Rafaela smiled. “Yes.”
“You let him get to you again. Will you never learn, Rafe?”
“Apparently not.” She smiled, hugging her friend. “Why do I love him, Claude?”
“We can’t pick the ones we love,” Claudette replied. “The heart decides, not us. Were we to use logic, we’d never be happy. We would end up with the wrong person every time.”
“Sometimes, I wonder if my heart can ever love the way a normal person’s does.”
Claudette smiled, hugging her friend. “Honey, there are many shades of normal. You sure aren’t a single one of them, but that doesn’t mean you can’t love.”
Rafaela gathered her few belongings and bid farewell to her friends. Her back seat was filled with the gifts they had given her. With a lurch, she realized she and Dirk hadn’t set up a rendezvous point. She wondered where she should go.
Somewhere devoid of people where we can be completely alone. The perfect place occurred to her. Smiling, she made a left turn and headed to the mountains.
The cabin sat in the notch of two hills. Behind, a small lake glittered in the waning winter sun. Smoke curled from the chimney, but no car stood in front of the cabin. Disappointed that the place was occupied, Rafaela decided to ask if she could borrow the bathroom before setting out for another location. She couldn’t imagine who would be staying in the cabin. Her family owned it. Well, specifically, it was hers, but a caretaker looked after it and had permission to rent it from time to time.

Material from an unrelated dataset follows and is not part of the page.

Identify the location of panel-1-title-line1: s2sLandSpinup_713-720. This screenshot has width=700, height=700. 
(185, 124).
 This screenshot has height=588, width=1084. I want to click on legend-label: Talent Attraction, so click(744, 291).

Keys in hand, she locked the car and walked to the porch. Lifting her hand to knock, she forced herself to smile. She was tired and needed a restroom. She also desperately wanted to see Dirk. She couldn’t believe how strong the urge was.
The door opened before she touched it. No one stood there. The room appeared empty. Wary, her nerves jangling, Rafaela drew her silver hunting knife, holding it casually by her side. She knew from experience that doors didn’t open by themselves without a reason. There was no wind and the latch appeared solid. The slow, inward movement revealed more of the room. Rafaela pushed it back to the wall, checking around and above her before proceeding further. As she’d anticipated, the door swung shut behind her. Good thing she could kick down a door or break a window to escape.
Moving carefully through the small cabin, she walked toward the kitchen to her left. A long bar stretched across the space, separating it from the main room. A cheery fire crackled in the fieldstone fireplace, warming the room. A cast iron tea kettle steamed on the stove and two mugs sat on the counter, filled with marshmallows and hot chocolate mix—the good stuff, homemade. A cinnamon stick perched in each for stirring. Only one person knew she liked her hot chocolate with cinnamon. Only one person would think of this place, like she had. Only he’d thought of it first.
“Dirk?” She called softly. She didn’t put the knife away—not yet. This house was listed under an alias, but that didn’t make it safe.